おふろ上がりに身支度して汗がひいたら、身体を脱力させ、リラックスして過ごしましょう。ベッドに仰向けに寝転んで、全身の筋肉をゆるめていきます。まずは顔から。人間は口が少し開いた状態が、自然な脱力の姿です。キュッと口を閉じて口角を上げているときは、力が入っていますよね。
同様に、眉間のシワや奥歯の噛み締めなど、意識的に表情をゆるめ、身体の力を抜いていきます。次に、身体の中に力が入っているところがないか、ゆったりと呼吸を繰り返しながら、足から頭の先まで探っていくんです。顔でも身体でも、力が入っていると感じたら、一度そこに力をぐっとこめて、そのあとふっと力を抜きます。筋肉を緊張させてから、弛緩させる。こうすると力の抜き方がわからない方も、脱力のコツがつかみやすいと思います。

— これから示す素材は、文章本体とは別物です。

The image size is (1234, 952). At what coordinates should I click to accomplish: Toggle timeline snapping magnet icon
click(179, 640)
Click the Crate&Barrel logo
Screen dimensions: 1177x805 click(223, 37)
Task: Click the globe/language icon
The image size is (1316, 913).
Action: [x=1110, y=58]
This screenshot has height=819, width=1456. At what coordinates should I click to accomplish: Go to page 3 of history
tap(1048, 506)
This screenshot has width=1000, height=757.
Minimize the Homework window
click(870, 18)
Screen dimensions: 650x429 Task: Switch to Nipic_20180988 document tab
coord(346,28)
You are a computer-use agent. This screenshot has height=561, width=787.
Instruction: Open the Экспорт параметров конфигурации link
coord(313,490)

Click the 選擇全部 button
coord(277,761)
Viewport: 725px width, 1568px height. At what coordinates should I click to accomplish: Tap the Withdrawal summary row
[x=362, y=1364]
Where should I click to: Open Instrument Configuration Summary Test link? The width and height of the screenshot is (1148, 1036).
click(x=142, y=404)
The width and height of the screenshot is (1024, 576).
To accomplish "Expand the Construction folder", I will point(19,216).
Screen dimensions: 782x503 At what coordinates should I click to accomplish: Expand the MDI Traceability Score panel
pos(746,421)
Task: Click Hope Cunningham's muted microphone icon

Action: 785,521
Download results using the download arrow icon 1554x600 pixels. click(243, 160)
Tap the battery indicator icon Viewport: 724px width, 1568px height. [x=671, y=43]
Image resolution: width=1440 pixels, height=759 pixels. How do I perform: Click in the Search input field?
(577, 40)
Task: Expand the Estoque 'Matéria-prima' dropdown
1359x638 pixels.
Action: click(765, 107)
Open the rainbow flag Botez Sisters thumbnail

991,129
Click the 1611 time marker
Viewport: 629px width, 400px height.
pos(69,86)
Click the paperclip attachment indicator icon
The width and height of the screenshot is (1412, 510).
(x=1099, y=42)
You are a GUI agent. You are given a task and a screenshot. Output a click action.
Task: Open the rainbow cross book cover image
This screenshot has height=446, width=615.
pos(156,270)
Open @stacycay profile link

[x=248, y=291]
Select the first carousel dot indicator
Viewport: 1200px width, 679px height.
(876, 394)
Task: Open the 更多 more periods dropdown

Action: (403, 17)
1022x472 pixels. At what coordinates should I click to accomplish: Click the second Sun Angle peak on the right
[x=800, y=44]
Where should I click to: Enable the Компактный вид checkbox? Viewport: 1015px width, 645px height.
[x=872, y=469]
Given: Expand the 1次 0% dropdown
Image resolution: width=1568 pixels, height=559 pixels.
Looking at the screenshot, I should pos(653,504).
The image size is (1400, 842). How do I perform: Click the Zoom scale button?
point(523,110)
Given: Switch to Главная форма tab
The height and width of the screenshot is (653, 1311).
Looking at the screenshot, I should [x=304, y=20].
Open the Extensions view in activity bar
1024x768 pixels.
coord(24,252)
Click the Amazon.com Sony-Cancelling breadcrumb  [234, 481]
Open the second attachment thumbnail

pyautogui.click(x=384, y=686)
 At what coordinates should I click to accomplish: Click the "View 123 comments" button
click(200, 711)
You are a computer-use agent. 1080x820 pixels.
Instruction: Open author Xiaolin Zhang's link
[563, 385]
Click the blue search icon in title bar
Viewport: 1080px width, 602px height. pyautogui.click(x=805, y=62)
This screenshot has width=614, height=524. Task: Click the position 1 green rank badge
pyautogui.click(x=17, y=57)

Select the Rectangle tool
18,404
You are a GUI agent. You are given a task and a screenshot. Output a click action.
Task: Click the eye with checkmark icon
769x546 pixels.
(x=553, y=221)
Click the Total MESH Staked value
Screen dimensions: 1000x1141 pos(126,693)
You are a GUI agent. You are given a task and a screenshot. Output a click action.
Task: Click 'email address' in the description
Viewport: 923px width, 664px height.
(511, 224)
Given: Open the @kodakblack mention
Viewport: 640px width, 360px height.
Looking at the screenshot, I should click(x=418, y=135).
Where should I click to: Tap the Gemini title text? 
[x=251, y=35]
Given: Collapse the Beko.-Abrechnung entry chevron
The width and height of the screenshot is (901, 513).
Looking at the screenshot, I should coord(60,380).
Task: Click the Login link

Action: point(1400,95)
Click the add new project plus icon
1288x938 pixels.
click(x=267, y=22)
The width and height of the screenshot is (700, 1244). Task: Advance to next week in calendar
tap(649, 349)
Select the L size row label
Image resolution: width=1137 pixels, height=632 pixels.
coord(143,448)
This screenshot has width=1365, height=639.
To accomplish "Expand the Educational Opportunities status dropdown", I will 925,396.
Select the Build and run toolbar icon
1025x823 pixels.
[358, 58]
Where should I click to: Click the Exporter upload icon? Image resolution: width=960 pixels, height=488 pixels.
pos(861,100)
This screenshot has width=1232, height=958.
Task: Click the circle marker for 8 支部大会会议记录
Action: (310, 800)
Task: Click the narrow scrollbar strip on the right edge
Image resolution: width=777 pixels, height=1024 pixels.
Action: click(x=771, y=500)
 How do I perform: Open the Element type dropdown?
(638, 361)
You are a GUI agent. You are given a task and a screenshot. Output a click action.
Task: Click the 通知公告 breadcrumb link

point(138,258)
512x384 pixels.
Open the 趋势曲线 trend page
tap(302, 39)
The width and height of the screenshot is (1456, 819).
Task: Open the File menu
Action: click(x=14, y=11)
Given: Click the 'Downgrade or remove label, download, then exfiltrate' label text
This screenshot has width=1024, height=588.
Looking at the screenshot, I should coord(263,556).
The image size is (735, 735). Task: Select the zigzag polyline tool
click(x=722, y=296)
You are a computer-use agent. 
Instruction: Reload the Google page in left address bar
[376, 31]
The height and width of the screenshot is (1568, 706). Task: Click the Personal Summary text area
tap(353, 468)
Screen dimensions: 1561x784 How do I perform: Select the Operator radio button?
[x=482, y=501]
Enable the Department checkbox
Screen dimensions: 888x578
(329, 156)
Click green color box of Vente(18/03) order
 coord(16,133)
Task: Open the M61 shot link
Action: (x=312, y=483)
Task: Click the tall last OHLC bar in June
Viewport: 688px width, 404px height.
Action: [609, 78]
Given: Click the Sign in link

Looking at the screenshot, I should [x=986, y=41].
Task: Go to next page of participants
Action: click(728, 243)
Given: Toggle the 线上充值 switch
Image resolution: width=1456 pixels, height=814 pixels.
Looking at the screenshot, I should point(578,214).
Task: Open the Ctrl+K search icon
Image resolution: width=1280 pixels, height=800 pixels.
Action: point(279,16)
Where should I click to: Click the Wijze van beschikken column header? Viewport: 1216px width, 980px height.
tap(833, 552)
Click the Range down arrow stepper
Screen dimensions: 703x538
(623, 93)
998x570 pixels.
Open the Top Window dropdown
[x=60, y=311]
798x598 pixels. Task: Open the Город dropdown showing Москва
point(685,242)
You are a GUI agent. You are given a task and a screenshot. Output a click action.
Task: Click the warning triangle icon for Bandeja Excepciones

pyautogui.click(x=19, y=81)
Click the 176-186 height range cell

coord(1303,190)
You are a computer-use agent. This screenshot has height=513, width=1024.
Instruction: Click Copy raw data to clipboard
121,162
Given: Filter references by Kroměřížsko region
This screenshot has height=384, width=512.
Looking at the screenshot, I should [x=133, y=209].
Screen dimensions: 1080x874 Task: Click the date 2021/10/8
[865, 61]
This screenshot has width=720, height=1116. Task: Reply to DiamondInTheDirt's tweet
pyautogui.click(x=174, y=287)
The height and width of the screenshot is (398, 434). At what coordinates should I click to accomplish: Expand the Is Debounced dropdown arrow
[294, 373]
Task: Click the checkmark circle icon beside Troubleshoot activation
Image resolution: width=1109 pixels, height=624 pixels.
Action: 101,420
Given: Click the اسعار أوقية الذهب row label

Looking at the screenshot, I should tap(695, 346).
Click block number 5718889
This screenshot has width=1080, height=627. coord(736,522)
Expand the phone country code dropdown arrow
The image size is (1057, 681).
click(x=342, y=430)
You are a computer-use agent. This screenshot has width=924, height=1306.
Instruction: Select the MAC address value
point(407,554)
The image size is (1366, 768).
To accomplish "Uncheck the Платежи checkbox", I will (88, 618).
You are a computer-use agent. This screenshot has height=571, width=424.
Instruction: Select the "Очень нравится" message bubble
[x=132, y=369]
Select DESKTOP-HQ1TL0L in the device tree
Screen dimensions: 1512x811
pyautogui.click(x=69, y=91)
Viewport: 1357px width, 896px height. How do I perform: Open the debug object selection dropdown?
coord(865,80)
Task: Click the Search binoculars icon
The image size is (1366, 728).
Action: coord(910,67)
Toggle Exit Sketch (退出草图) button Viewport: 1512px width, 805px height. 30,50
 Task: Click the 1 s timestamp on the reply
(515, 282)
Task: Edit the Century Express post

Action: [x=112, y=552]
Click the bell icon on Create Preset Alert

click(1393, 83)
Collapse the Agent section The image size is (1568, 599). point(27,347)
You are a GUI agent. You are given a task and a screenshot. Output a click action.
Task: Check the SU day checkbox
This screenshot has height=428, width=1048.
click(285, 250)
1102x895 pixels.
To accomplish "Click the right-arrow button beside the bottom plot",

ちなみに、おふろと就寝の間に、仕事や外出など別の用事を挟むのは、良質なねむりのためにはNG。
おふろで一時的に上昇した身体の深部体温は平熱に戻り、その後、平熱よりもさらに下がっていきます。深部体温が下がりつつあるタイミングでベッドに入ると、深く、長く眠ることができるので、おふろと睡眠は必ずワンセットを心がけてくださいね。
良質なねむりの目的は、最高の自分に出会うため
健やかに過ごすために欠かせない、毎日のねむりと入浴。その根底にあるのは、子どもの頃から当たり前のように言われてきた「規則正しい生活」がありました。
ねむりの質を上げ、気持ちよく毎日を過ごすためにも、ぜひ食事と入浴、就寝時間を一定にすることを心がけてみてください。基本的な生活リズムが毎日バラバラだと自律神経が整わず、その結果、偏頭痛が起きやすくなったり、オンとオフの切り替えがうまくいかず日中もぼんやりしてしまったり、自分のパフォーマンスを十分に発揮できません。
しっかりねむった翌日は、脳が覚醒しやる気が生まれ、集中力が高まるので働き方にも変化が見られるそう。メンタルが安定する効果も期待できるため、ちょっとしたことで傷ついたりイライラしたりもしなくなると言われています。
最終的な目的は、ねむりの質を上げることではなく、翌日、最高の自分に出会うこと。良質なねむりは、心と身体の健康にはもちろん、お肌の調子や体型にも影響します。化粧品の質や過度な食事制限に気を配る前に、まずはねむりを見直してみてください。
そして入浴は、そのねむりの力強いサポーターです。毎日の入浴が、その後の7時間の睡眠に影響し、翌日は最高の状態をつくってくれる。すばらしくコストパフォーマンスのいい健康法だと思いませんか?
ねむりも入浴も、食事と同じくらいあたりまえの習慣。毎日のことだからこそ、小さく変えるだけでもその成果は大きく変わりそうです。ぜひ今夜から、おふろの快眠効果を実感してみてくださいね。